For the Accumulation/Distribution results, notable Timing Model items are that most major index funds remain at sells this week including the Dow-Jones Industrials (^DJI), the S&P 500 (^SPX) and the Nasdaq Composite (COMP) and the Nasdaq 100 (QQQQ), as well as the emerging international market ETF (EEM). A couple of indexes remain at buys, including the Russell 2000 ETF (IWM) and the developed country international market ETF (EFA).
For the Price-Trending results Timing Model for the Profunds® bear funds we track all are now at sells this week (BRPIX, SHPIX, URPIX, USPIX). For the TSP funds, the C and S funds both triggered to buys this week, joining the I and the F-funds.
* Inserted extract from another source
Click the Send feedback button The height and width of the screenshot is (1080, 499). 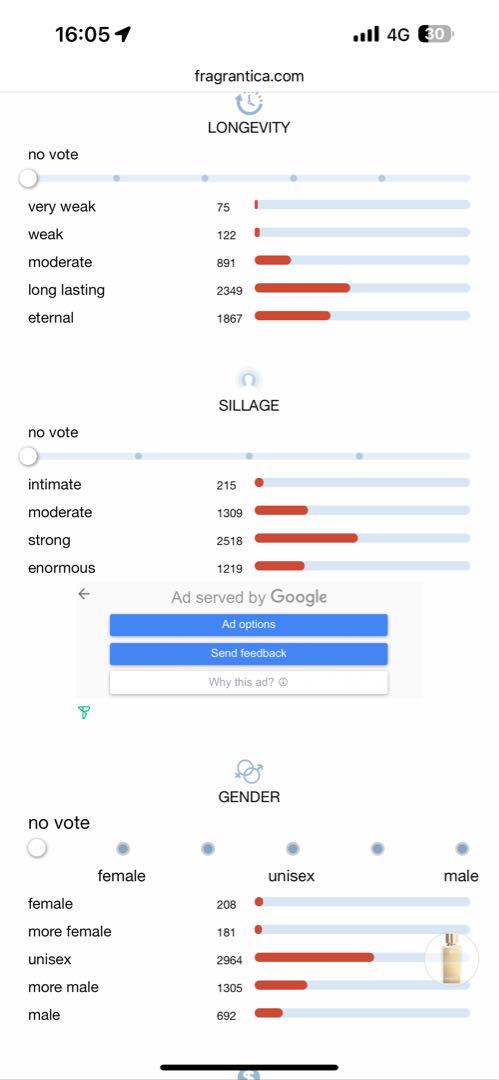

For this week the Domestic Market Monte Carlo Trade Flag (M2CTF) and the International M2CTF both remain at values of 0.33. At these values the Domestic M2CTF and the International M2CTF remain below their pivot point values. Accordingly our current Accumulation/Distribution trade-call remians a sell for the domestic markets, and a sell for the international markets. .
Check out the Portfolio page for the latest TS-portfolios.
2008 Year-End Commentary: What a year it was!! One the of the most difficult in memory. For the Thrift-Savings-Plan funds the F-fund easily took the cake for performance this year, at 5.5% up for the year, followed by the G-fund, which made 3.8%. The three equity funds, the C, S and I-funds, were all deep in the red with losses of -37.0%, -38.3%, and -42.4% respectively. This compares with the S&P 500 which lost -38.5% for the year -- quite a tough year!
For the timed portfolios, even though most finished in the red, the losses where well contained compared to the buy & hold portfolios with losses of -7.7% or less. Two of the portfolios even managed small gains.
We've made some additional improvements to the Timing-Science 2.0 models for the new year, to reduce the number of trades while maintaining good returns. With the market clearly having plenty of upside potential, we're hoping to see 2009 provide a year for much better returns, with fewer trades and lower anxiety.